If you’re not sold yet on the multi-bagger gains, here are some less apparent things you’ll notice over time.

  • You become proactive: You can ascertain boundaries in system behavior that must hold for the proper functioning of a feature or workflow. No, I’m not talking about correctness that can be ensured with unit tests; Think throughput, events, latencies, thresholds, etc. What’s great is you can turn these boundaries or runtime assertions into Monitors and Alerts! alerts notify you when things go off, not your customers. Metrics also expose issues early on.

  • Cultural shift: Metrics are objective, not subjective. They’ll raise the quality of discussions between peers. Issues are a breeze to diagnose. The phrase “root-cause-analysis” will be heard less often when you can open a dashboard to answer critical questions in seconds. Here’s an anecdote from Shuttls engineering-slack channel, starring me and my colleague Dhruv: culture

  • The added layer of confidence: It feels like you have your own Nasa Mission Control, without it, I feel like I’m flying blind.
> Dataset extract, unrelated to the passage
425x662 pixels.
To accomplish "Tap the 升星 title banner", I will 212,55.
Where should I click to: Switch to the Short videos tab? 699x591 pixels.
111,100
That’s it for this introductory post

I hope I sparked some interest in you.

  • If your org doesn’t do instrumentation maybe push for it.
  • If org has some form of instrumentation, and you’re a beginner, then explore some existing dashboards, make a clone and play around. Start with counters, then some tags. Doesn’t matter if it seems like a useless metric to track. It’ll start to click.
  • If you can already speak the metrics language, teach others, maybe suggest a metric in PR reviews and help them plot it.

Cultivate a measurement instinct; derive insights and actionable from anything that moves and ship software like a warlord ⚔️.